##### Extracted information

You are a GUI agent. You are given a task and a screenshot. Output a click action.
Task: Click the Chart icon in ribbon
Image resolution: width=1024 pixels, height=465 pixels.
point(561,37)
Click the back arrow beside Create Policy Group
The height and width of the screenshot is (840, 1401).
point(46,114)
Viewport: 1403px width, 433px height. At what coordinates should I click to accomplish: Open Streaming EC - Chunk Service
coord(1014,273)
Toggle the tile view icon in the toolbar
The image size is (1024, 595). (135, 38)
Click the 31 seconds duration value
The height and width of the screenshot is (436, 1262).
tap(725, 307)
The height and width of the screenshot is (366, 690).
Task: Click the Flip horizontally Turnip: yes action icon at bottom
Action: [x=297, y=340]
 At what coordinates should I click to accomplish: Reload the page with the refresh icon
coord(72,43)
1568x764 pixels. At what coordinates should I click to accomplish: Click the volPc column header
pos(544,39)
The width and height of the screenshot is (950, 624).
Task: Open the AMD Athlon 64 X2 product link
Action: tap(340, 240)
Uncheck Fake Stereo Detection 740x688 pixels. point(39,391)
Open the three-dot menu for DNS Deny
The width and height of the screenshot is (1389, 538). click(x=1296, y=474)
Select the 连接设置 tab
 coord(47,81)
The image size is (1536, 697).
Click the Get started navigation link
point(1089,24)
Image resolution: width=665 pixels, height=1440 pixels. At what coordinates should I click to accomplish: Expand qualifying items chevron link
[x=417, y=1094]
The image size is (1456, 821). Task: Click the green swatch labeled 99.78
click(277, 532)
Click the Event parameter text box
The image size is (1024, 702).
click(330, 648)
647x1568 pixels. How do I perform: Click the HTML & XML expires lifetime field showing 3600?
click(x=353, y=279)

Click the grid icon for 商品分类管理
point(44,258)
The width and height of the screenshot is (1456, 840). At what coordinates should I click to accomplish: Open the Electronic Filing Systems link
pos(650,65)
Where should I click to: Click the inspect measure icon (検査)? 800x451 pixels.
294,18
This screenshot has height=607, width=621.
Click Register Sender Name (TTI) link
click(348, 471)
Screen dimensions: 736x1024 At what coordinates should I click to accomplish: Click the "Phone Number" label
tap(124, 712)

##########

Exercise objective: Reproduce all of the records exactly.

Task response:
You are a GUI agent. You are given a task and a screenshot. Output a click action.
Task: Click the Chart icon in ribbon
Image resolution: width=1024 pixels, height=465 pixels.
point(561,37)
Click the back arrow beside Create Policy Group
The height and width of the screenshot is (840, 1401).
point(46,114)
Viewport: 1403px width, 433px height. At what coordinates should I click to accomplish: Open Streaming EC - Chunk Service
coord(1014,273)
Toggle the tile view icon in the toolbar
The image size is (1024, 595). (135, 38)
Click the 31 seconds duration value
The height and width of the screenshot is (436, 1262).
tap(725, 307)
The height and width of the screenshot is (366, 690).
Task: Click the Flip horizontally Turnip: yes action icon at bottom
Action: [x=297, y=340]
 At what coordinates should I click to accomplish: Reload the page with the refresh icon
coord(72,43)
1568x764 pixels. At what coordinates should I click to accomplish: Click the volPc column header
pos(544,39)
The width and height of the screenshot is (950, 624).
Task: Open the AMD Athlon 64 X2 product link
Action: tap(340, 240)
Uncheck Fake Stereo Detection 740x688 pixels. point(39,391)
Open the three-dot menu for DNS Deny
The width and height of the screenshot is (1389, 538). click(x=1296, y=474)
Select the 连接设置 tab
 coord(47,81)
The image size is (1536, 697).
Click the Get started navigation link
point(1089,24)
Image resolution: width=665 pixels, height=1440 pixels. At what coordinates should I click to accomplish: Expand qualifying items chevron link
[x=417, y=1094]
The image size is (1456, 821). Task: Click the green swatch labeled 99.78
click(277, 532)
Click the Event parameter text box
The image size is (1024, 702).
click(330, 648)
647x1568 pixels. How do I perform: Click the HTML & XML expires lifetime field showing 3600?
click(x=353, y=279)

Click the grid icon for 商品分类管理
point(44,258)
The width and height of the screenshot is (1456, 840). At what coordinates should I click to accomplish: Open the Electronic Filing Systems link
pos(650,65)
Where should I click to: Click the inspect measure icon (検査)? 800x451 pixels.
294,18
This screenshot has height=607, width=621.
Click Register Sender Name (TTI) link
click(348, 471)
Screen dimensions: 736x1024 At what coordinates should I click to accomplish: Click the "Phone Number" label
tap(124, 712)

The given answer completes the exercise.